Why would you learn C++ in 2016? - ingve
http://itscompiling.eu/2016/03/10/why-learn-cpp-2016/
======
nostrademons
A big advantage of _learning_ C++ is so that you understand the concepts of
ownership and lifetime, along with type abstractions and using types to
enforce invariants in how your API is used.

I try to avoid using C++ for any pet projects if I can help it, but I've found
that being forced to use it for about 4 years really changed how I thought
about relationships between objects. My Java code c. 2005 was basically like
spaghetti; if I needed to operate on an object, I'd pass in a reference
somewhere and call whatever I needed, and then let the garbage collector
(maybe or maybe not) clean it up.
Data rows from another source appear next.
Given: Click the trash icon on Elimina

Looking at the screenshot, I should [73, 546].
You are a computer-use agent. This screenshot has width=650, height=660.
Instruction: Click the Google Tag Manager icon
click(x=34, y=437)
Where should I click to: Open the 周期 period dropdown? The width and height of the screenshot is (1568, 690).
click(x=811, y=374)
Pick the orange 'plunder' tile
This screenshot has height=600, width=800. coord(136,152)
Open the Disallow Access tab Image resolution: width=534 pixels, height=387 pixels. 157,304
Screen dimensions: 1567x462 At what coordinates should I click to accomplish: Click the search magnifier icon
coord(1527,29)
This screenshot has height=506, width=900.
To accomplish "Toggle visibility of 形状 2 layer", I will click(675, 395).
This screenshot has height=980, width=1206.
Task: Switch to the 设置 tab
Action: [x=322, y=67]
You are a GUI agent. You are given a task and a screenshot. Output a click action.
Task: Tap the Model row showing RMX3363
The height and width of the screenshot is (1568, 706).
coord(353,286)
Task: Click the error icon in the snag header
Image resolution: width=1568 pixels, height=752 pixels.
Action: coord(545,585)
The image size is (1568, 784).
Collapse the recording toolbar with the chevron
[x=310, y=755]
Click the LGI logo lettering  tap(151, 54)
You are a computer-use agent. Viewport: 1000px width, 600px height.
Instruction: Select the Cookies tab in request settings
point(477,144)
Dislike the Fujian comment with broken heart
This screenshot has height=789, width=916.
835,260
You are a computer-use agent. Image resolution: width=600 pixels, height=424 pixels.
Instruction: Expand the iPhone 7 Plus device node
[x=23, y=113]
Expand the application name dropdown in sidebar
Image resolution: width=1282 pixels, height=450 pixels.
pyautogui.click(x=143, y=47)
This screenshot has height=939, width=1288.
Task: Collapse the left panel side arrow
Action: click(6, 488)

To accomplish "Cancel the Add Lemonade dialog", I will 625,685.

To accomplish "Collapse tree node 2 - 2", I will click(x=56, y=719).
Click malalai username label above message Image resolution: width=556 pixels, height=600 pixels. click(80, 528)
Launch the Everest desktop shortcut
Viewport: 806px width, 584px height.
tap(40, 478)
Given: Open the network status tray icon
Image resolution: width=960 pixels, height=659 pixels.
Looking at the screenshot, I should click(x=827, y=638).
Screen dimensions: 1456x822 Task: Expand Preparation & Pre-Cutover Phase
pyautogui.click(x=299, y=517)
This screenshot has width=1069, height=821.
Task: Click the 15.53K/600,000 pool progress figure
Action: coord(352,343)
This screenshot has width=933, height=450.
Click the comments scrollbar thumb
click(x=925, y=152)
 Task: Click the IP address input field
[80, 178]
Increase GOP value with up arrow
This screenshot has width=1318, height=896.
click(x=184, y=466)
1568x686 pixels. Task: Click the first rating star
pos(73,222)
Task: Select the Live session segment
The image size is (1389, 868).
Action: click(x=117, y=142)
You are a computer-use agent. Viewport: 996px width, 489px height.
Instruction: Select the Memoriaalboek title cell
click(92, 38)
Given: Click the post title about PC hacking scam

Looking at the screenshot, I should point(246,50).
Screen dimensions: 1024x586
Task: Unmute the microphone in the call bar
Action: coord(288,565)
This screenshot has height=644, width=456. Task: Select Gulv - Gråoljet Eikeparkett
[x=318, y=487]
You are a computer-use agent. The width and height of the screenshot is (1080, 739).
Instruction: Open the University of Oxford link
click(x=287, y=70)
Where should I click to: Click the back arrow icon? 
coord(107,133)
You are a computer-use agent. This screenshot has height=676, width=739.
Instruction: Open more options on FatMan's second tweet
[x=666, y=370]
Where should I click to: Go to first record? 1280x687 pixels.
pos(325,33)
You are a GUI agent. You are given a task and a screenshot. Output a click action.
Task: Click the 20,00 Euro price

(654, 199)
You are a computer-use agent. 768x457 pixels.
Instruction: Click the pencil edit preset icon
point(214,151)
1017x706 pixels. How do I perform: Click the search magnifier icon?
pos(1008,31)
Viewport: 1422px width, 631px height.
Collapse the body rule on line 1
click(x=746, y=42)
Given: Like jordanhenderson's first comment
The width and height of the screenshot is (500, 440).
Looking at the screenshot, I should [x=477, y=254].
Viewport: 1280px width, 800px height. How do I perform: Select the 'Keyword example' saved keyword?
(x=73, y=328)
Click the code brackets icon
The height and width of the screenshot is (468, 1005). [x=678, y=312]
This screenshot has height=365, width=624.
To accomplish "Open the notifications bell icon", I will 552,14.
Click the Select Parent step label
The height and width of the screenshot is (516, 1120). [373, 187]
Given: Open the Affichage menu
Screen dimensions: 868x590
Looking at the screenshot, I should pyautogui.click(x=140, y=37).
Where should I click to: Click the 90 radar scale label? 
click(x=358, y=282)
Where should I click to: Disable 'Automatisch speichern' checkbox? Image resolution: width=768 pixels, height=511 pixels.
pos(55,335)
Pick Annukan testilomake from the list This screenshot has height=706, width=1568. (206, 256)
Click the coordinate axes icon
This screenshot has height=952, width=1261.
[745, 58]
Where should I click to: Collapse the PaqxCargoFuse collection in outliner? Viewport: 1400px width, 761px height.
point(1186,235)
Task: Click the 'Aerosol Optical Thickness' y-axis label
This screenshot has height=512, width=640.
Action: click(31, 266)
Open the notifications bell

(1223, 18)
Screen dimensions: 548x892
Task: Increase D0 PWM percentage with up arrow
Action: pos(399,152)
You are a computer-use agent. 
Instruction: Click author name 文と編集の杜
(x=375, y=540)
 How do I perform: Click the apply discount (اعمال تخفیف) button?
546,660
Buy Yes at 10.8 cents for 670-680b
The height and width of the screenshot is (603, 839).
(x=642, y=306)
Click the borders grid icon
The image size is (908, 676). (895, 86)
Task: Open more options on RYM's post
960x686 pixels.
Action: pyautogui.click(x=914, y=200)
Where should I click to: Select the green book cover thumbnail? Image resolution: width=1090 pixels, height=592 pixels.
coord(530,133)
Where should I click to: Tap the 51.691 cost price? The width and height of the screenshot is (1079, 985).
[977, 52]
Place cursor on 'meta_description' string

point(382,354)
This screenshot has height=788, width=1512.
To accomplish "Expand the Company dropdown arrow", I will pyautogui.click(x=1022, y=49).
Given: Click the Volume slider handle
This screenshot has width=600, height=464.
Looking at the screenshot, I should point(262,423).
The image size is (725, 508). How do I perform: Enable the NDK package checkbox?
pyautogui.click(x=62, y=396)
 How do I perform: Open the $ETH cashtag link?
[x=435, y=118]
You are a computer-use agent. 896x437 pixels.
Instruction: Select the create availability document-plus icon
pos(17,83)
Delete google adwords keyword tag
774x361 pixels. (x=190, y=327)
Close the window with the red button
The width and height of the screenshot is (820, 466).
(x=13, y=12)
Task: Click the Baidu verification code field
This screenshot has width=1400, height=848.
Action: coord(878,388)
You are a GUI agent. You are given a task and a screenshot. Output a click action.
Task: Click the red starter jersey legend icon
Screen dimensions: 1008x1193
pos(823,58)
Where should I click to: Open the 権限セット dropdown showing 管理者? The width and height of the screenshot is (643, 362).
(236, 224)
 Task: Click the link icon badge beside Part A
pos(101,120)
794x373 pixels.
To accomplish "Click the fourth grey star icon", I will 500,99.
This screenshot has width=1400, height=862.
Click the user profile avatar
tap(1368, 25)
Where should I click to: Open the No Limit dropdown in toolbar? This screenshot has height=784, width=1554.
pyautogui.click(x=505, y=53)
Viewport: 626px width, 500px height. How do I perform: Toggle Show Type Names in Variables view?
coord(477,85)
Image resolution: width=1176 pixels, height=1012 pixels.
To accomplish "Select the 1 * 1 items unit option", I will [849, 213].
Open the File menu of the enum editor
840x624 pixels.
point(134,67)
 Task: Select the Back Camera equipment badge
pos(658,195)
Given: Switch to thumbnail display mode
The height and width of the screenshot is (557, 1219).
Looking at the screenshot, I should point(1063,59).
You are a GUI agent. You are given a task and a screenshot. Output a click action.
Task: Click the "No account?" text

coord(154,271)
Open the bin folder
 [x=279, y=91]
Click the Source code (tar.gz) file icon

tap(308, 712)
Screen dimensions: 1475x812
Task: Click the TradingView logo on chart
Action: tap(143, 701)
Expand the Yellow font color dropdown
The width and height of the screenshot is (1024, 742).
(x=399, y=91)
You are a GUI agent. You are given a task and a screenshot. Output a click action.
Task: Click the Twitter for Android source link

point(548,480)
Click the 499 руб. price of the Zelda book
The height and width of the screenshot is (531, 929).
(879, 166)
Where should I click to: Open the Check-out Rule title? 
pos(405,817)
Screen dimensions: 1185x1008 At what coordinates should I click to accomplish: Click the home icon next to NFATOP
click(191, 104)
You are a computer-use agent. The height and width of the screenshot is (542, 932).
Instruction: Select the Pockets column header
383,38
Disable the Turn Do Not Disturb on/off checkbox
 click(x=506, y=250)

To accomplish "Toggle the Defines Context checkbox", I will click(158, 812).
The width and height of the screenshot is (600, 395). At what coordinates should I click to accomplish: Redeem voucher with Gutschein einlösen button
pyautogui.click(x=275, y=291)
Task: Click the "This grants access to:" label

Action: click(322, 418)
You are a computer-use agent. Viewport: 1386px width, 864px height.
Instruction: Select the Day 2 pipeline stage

In C++ this _doesn 't work_ \- you will have
an unmanageable mess of memory leaks and use-after-frees (or reference cycles
if you resort to shared_ptr). So I had to learn how common program
architectures (servers, compilers, distributed parallel programs) manage
memory and assign ownership to certain overall scopes. This in turn has
informed how I design my production Swift, Javascript, and Python code, or use
Java dependency-injection frameworks like Dagger.

I still appreciate being able to write spaghetti while prototyping, but I've
found that maintainable production programs seriously benefit from having
clear notions of object ownership and lifetime.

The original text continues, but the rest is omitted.